Testing Local Lorentz and Position Invariance and Variation of Fundamental Constants by searching the Derivative of the Comparison Frequency Between a Cryogenic Sapphire Oscillator and Hydrogen Maser

TL;DR

This study uses over six years of data comparing a cryogenic sapphire oscillator and hydrogen masers to test local Lorentz invariance, gravitational potential effects, and fundamental constant variations with unprecedented precision.

Contribution

It introduces a novel analysis method based on the derivative of the comparison frequency, achieving significantly improved limits on Lorentz invariance violations and fundamental constant variations.

Findings

Improved bounds on sidereal and annual Lorentz invariance violations.

Enhanced constraints on gravitational potential effects on fundamental constants.

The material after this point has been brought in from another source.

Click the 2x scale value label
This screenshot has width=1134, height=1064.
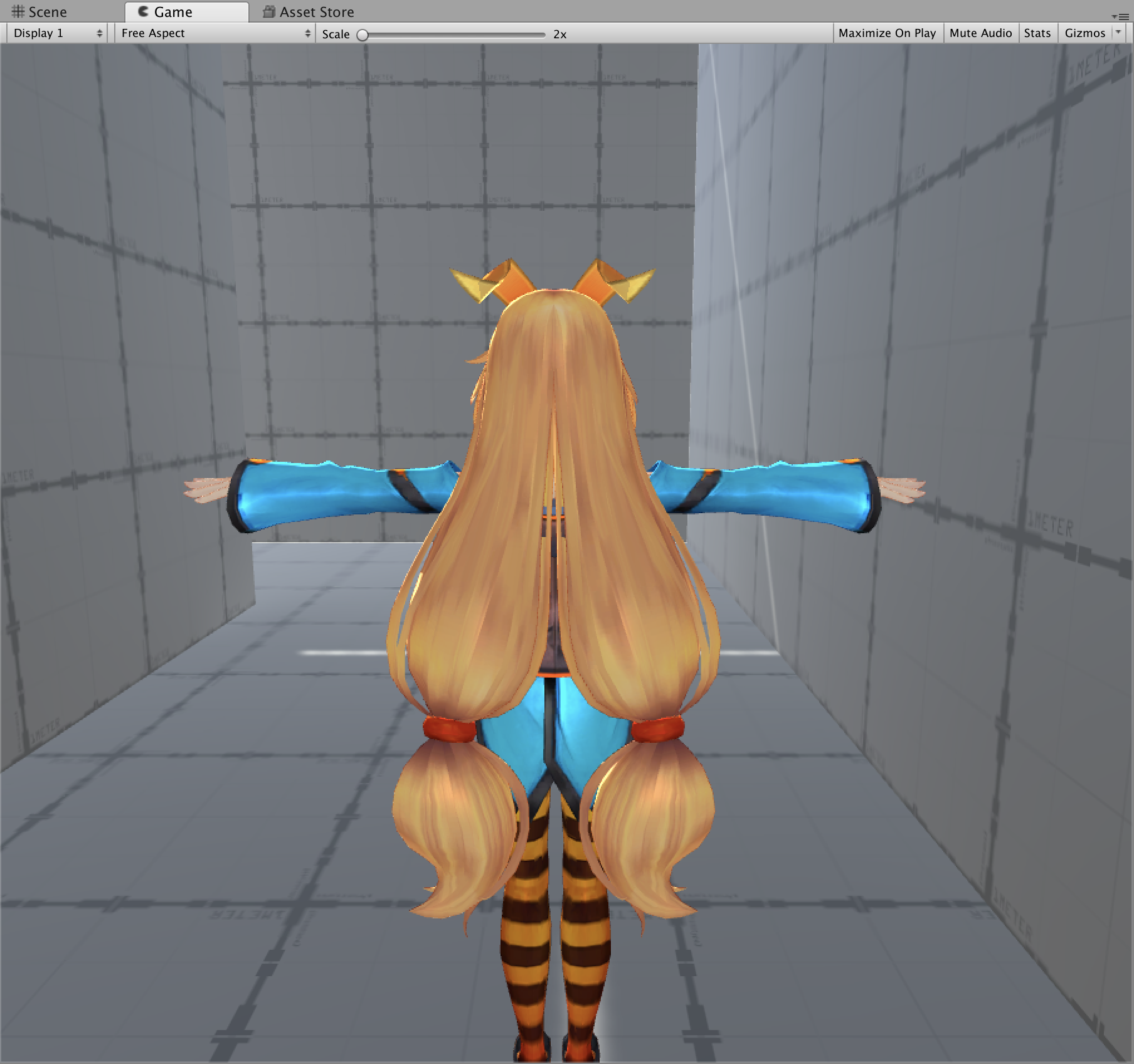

First limits on boost dependence of fundamental constants.

Abstract

The cryogenic sapphire oscillator (CSO) at the Paris Observatory has been continuously compared to various Hydrogen Masers since 2001. The early data sets were used to test Local Lorentz Invariance in the Robertson-Mansouri-Sexl (RMS) framework by searching for sidereal modulations with respect to the Cosmic Microwave Background, and represent the best Kennedy-Thorndike experiment to date. In this work we present continuous operation over a period of greater than six years from September 2002 to December 2008 and present a more precise way to analyze the data by searching the time derivative of the comparison frequency. Due to the long-term operation we are able to search both sidereal and annual modulations. The results gives P_{KT} = \beta_{RMS}-\alpha_{RMS}-1 = -1.7(4.0) \times 10^{-8} for the sidereal and -23(10) \times 10^{-8} for the annual term, with a weighted mean of -4.8(3.7) \times 10^{-8}, a factor of 8 better than previous. Also, we analyze the data with respect to a change in gravitational potential for both diurnal and annual variations. The result gives \beta_{H-Maser} - \beta_{CSO} = -2.7(1.4) \times 10^{-4} for the annual and -6.9(4.0) \times 10^{-4} for the diurnal terms, with a weighted mean of -3.2(1.3) \times 10^{-4}. This result is two orders of magnitude better than other tests that use electromagnetic resonators. With respect to fundamental constants a limit can be provided on the variation with ambient gravitational potential and boost of a combination of the fine structure constant (\alpha), the normalized quark mass (m_q), and the electron to proton mass ratio (m_e/m_p), setting the first limit on boost dependence of order 10^{-10}.